- _必須課題 1_: 災害時の非常食についての文章で、子どもが10人いたり周りの大人も欲しがったりする場合に、非常食を分けるのが難しいとされるのはなぜか。一、二文で説明せよ。
- _必須課題 2_: 災害時の非常食についての文章から、「その中にはお水、簡単な食糧、スマホの充電器が入っています。」から「子どもが10人いたら?周りの大人も欲しがったら?」までを、その両端の語句も含めて一字も変えずに書き写せ。

- _抜粋本文_:

===============

災害時に非常食を持たない人に、分け与えるべきかどうか
災害時に持ち出した避難用リュック。
その中にはお水、簡単な食糧、スマホの充電器が入っています。
避難は思ったよりも時間が長くかかり、
のども乾き、お腹もすいて、さらにスマホの充電も怪しくなることでしょう。
リュックからお水を取り出す。非常食のビスケットを取り出す。
いざ、食べようとしたとき、近くで声がします。
声の主は子供。
「いいなあ、僕もお腹すいちゃったよ。お菓子食べたい。」
この時に、自分の非常食を分けてあげるべきか。
欲しがった子供が一人ならば分けてあげられるでしょう。
子どもが10人いたら?周りの大人も欲しがったら?
ひと缶のビスケットなど、あっという間になくなります。
避難が一晩だけ、と言うのであれば分け与え、自分が我慢することもできるでしょう。

===============

- _記録情報_:
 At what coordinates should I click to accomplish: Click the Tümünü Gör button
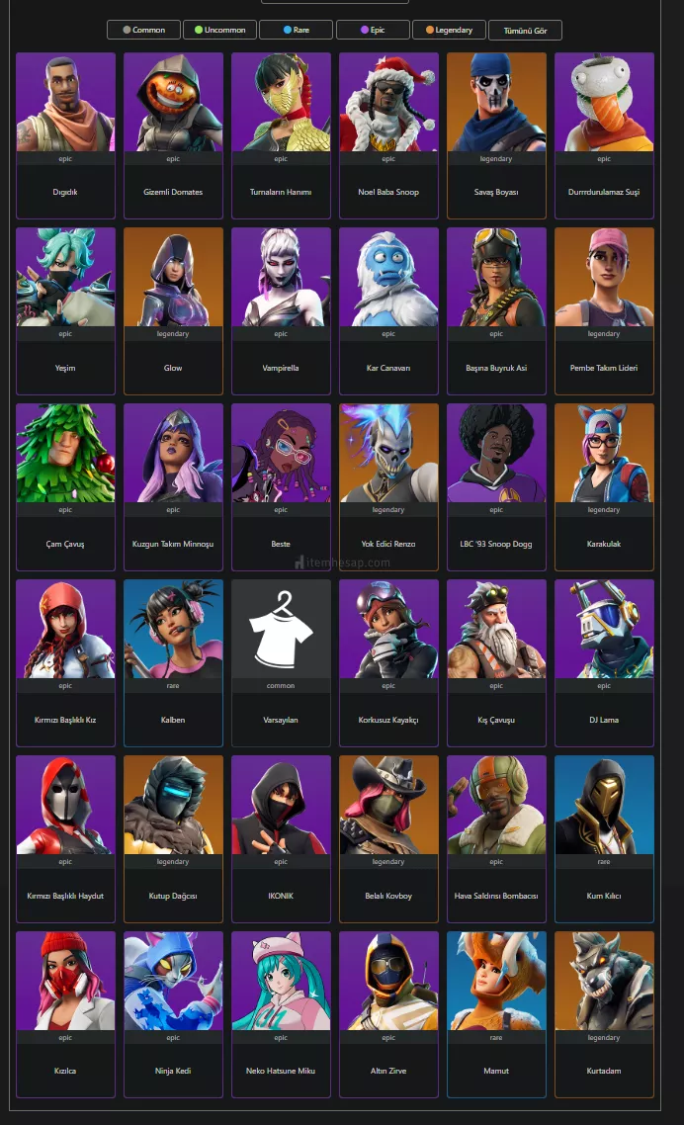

===============

- _解答全文 1_: ひと缶のビスケットなどは、大勢に分けるとあっという間になくなってしまうからである。

- _解答全文 2_:
その中にはお水、簡単な食糧、スマホの充電器が入っています。
避難は思ったよりも時間が長くかかり、
のども乾き、お腹もすいて、さらにスマホの充電も怪しくなることでしょう。
リュックからお水を取り出す。非常食のビスケットを取り出す。
いざ、食べようとしたとき、近くで声がします。
声の主は子供。
「いいなあ、僕もお腹すいちゃったよ。お菓子食べたい。」
この時に、自分の非常食を分けてあげるべきか。
欲しがった子供が一人ならば分けてあげられるでしょう。
子どもが10人いたら?周りの大人も欲しがったら?